[Start of Attachment]
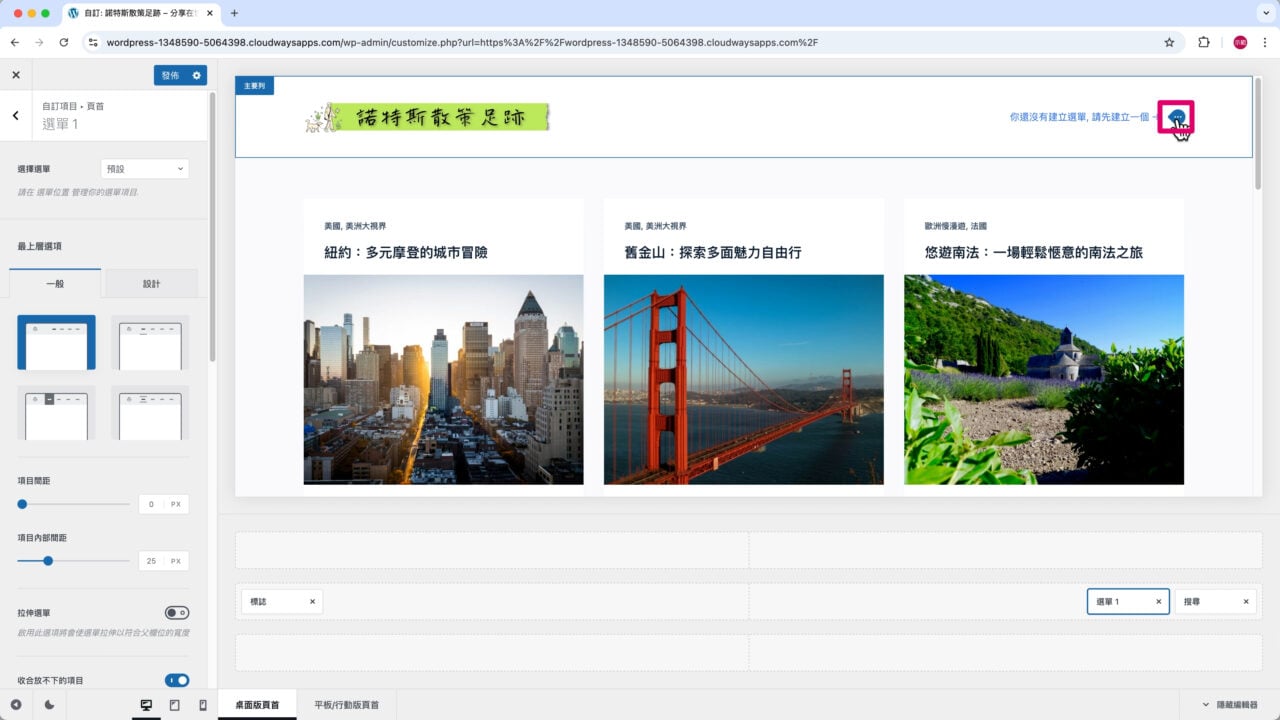
Task: Close the WordPress Customizer with the X
Action: (x=16, y=75)
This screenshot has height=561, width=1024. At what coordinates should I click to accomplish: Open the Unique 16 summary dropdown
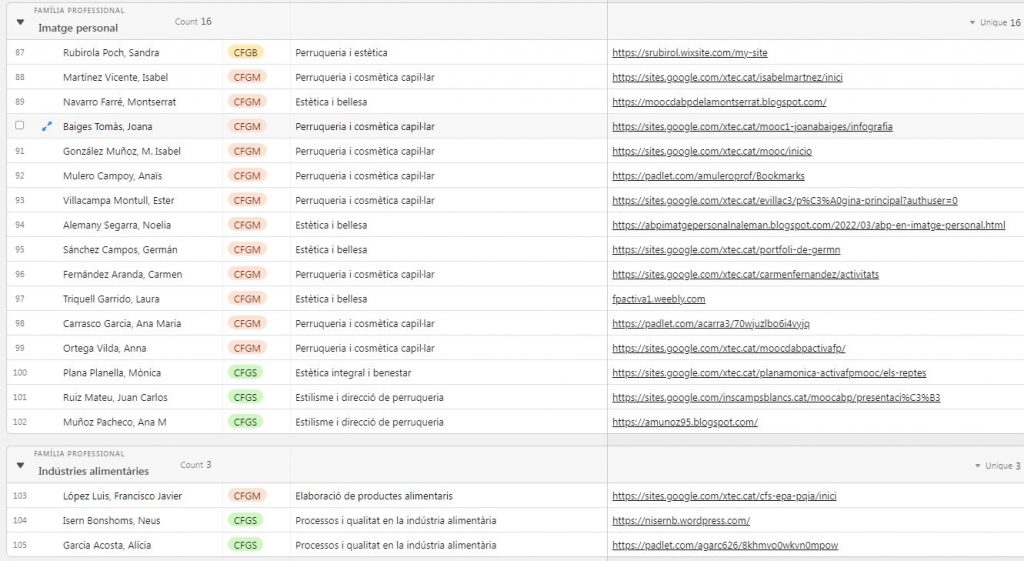click(994, 22)
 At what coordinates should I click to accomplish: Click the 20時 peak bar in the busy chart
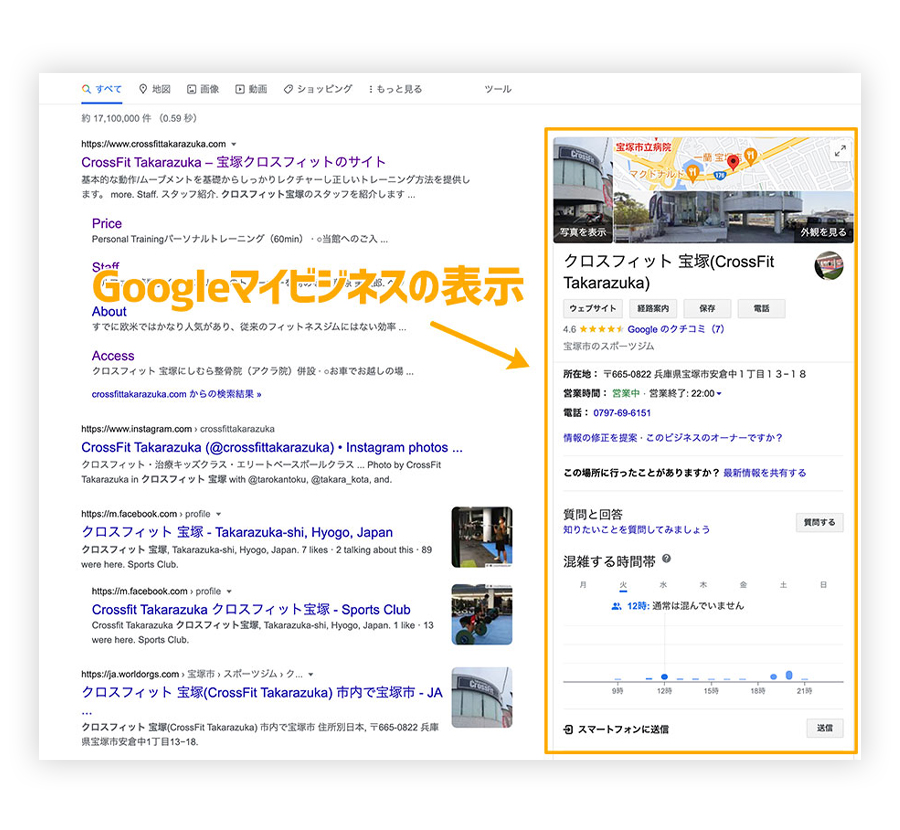(x=789, y=677)
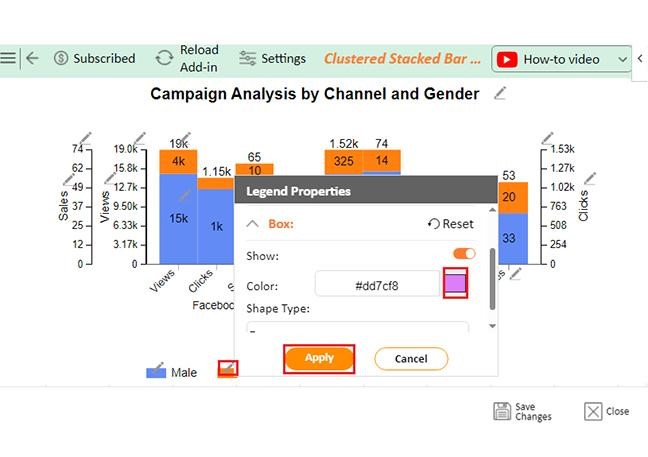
[End of Attachment]
WHAT YOU NEED TO DO: Nothing but the lines from the one containing "This screenshot has" through the last line of the listing should be copied, each word for word and without pictures.

REPLY TO THE EXERCISE:
This screenshot has height=561, width=1024. At what coordinates should I click to accomplish: Open the Unique 16 summary dropdown
click(994, 22)
 At what coordinates should I click to accomplish: Click the 20時 peak bar in the busy chart
(x=789, y=677)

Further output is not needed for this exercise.